- Sam Alderton-Johnson
- 3rd year
1. What attracted you most to the program?
I had always been interested in crime and criminal justice. I studied law for a year though found the coursework did not match my expectations for how I wanted to work in the community. When I learnt about criminology, I found a way of thinking about and understanding criminality. I learnt that with the knowledge and skills I would develop I could use these to put in to practice programs and services that would further support the community and reduce crime.
2. What were the key skills and knowledge you gained by studying the program?
I learnt how to write a variety of different types of documents, from preparing major research projects to research proposals and policy briefs. Learning all these different styles of writing have prepared me to effectively work in the policy sector and even the community sector.
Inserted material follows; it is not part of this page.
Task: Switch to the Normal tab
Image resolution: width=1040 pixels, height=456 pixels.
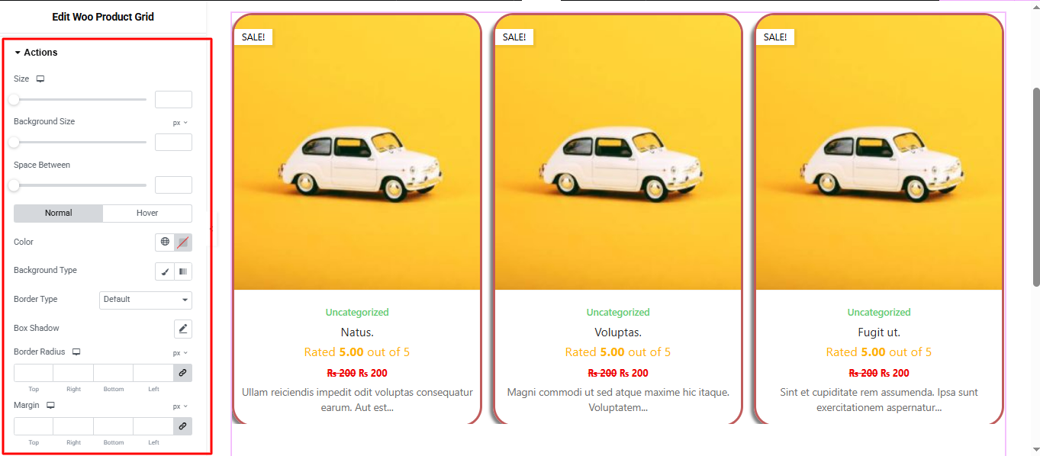Action: (58, 214)
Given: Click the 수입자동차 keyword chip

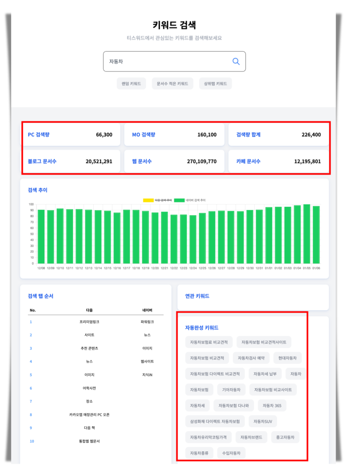Looking at the screenshot, I should click(232, 453).
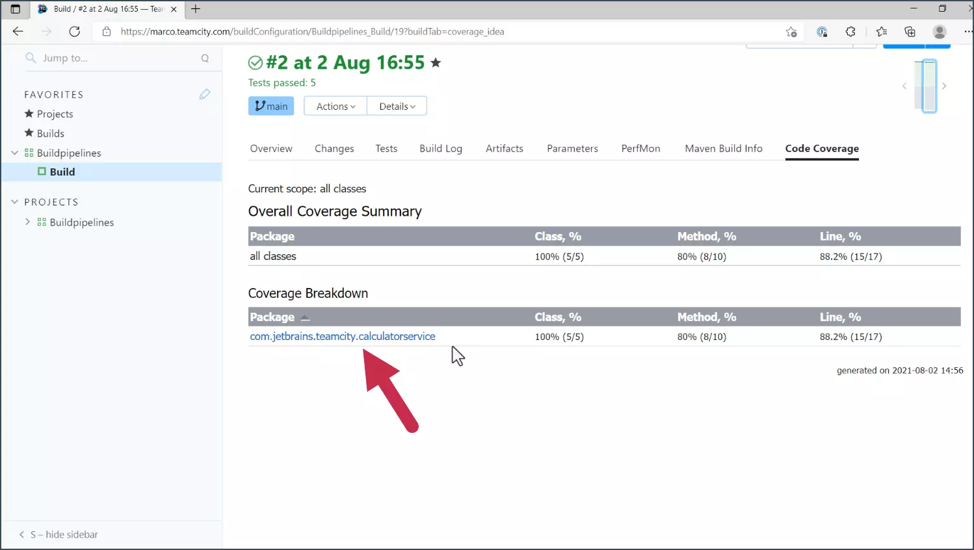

I found extremely valuable learning about criminalisation from a variety of perspectives, looking at the inequalities within the justice system and how we can work towards reducing these inequalities. I have developed a strong passion and commitment to reducing the over representation of Aboriginal young people in the juvenile justice system.
3. Are you currently employed and does your program relate to this employment?
I am the manager of Glebe PCYC. This is a community not for profit that works in partnership with the police to provide youth at risk and young offenders with programs to move them away from the criminal justice system and anti social behaviour.
I also work with the department of juvenile justice as a youth officer that provides supervision for female young offenders in detention.
My degree program directly prepared me for the positions of employment. In PCYC it has given me an understanding of the importance of crime prevention through social intervention as well as the importance of early intervention when working with disadvantaged youth. Understanding this has shaped many of the programs I have implemented in the organisation. In my position within juvenile justice it has helped me understand how the organisation operates, coming with a criminology degree it also helps me understand more clearer what is working and what is not.
5. What inspires you most about your area of interest/career?
I am inspired by the achievement of positive social change in the lives of those most disadvantaged.